======== DOCUMENT EXCERPT ========

EX-10.17 2 dex1017.htm INTERCOMPANY COST PLUS AGREEMENT Intercompany Cost Plus Agreement

Exhibit 10.17


This DEVELOPMENT AGREEMENT (the “Agreement”), dated as of September 26, 2006, with operational effect as of the 1st day of April 2006 ( the “Effective Date”), by and between VRINGO, INC., a corporation organized under the laws of the State of Delaware, United States of America ( “Vringo” ), and VRINGO (ISRAEL) LTD., a company organized under the laws of the State of Israel (“Subsidiary” ).


Whereas, Vringo owns or licenses certain technology including but not limited to technology related to cellular telephone video ringtones (“Cellular Technology”).

Whereas, Vringo desires to retain Subsidiary to perform for Vringo certain research and development services related to the Cellular Technology from time to time, and Subsidiary is willing to perform such services, on the basis set forth more fully below.

======== SOURCE DATA ========

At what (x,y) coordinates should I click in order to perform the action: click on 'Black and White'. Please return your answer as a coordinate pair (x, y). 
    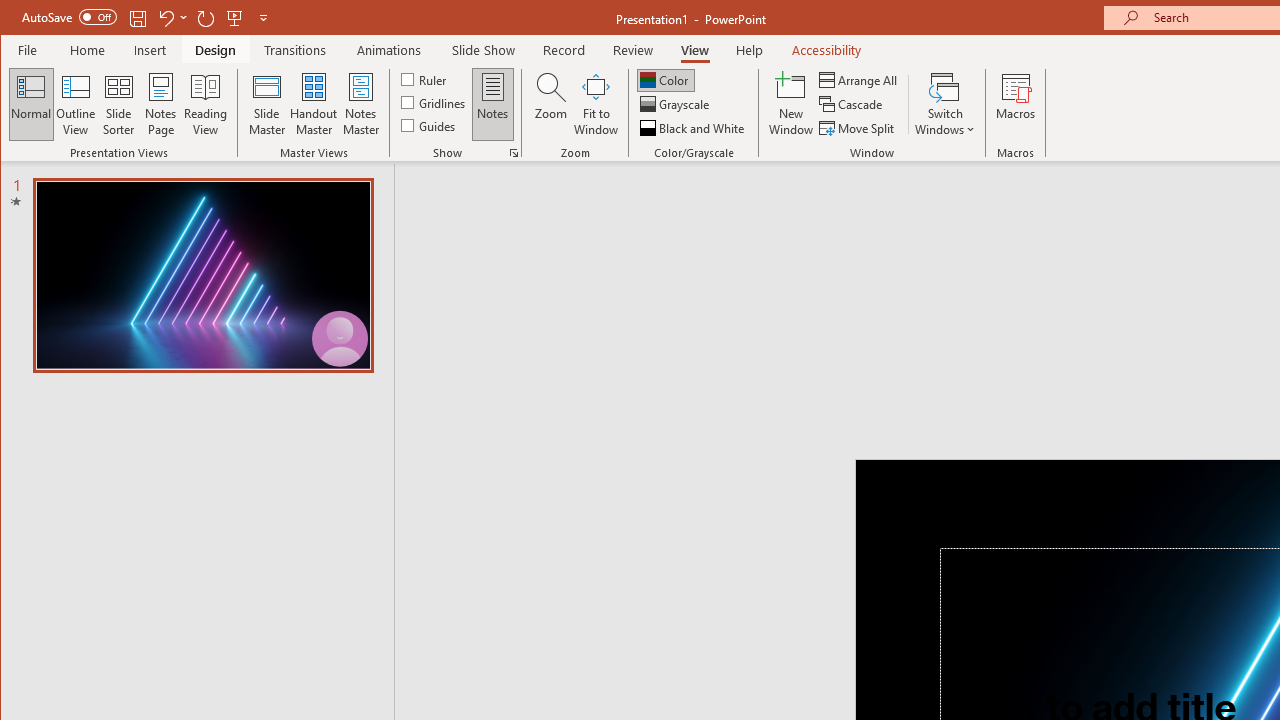
    Looking at the image, I should click on (694, 128).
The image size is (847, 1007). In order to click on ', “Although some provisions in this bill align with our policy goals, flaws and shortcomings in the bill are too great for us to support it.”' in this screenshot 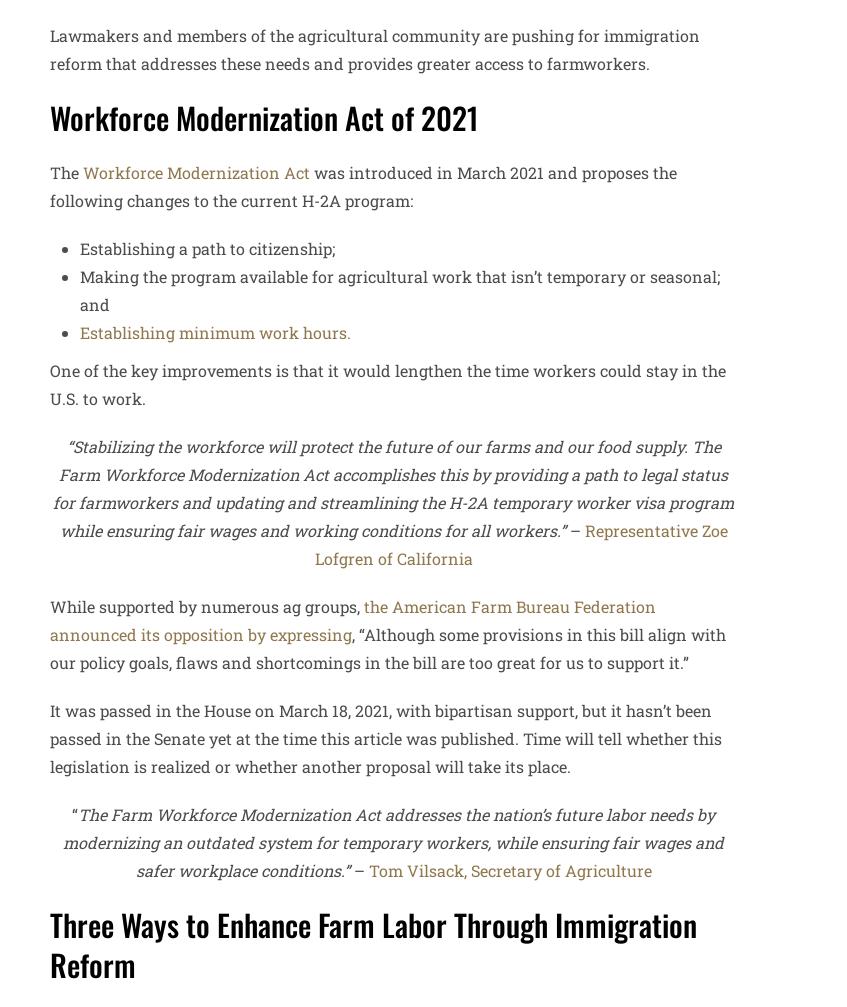, I will do `click(387, 646)`.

========

Resume the Vringo development agreement excerpt, starting after its last sentence.

◆ **ANSWER TO THE EXERCISE**
Now, Therefore, in consideration of the mutual promises, representations, warranties, covenants and conditions set forth in this Agreement and for other good and valuable consideration, the receipt of which is hereby acknowledged, the parties hereto mutually agree as follows:




  1.1 Projects. Vringo may from time to time request Subsidiary to conduct research and development services on its behalf, which requests may be through Project Assignments in the form attached hereto as Exhibit A (“Form of Project Assignment”). Subsidiary agrees to provide such research and development services (“Services”) described in any Project Assignment in a professional and workmanlike manner, according to the schedule of work set forth therein. For the removal of any doubt, it is hereby clarified that Subsidiary agrees that the terms of this Agreement will apply to all Services performed by Subsidiary for Vringo even if a Project Assignment form has not been completed for a special assignment.


  1.2 Performance; No Conflicting Obligations. Subsidiary agrees that it shall act in good faith towards Vringo and that it shall use its best efforts to complete any Project Assignment according to any specifications provided by Vringo. Subsidiary shall provide reports on a periodic basis, or as reasonably requested by Vringo, regarding the status of the Project Assignments. Subsidiary also agrees not to perform similar services during the term of this Agreement for any other company competitive with the business of Vringo as presently conducted or as proposed to be conducted unless Vringo gives prior written consent.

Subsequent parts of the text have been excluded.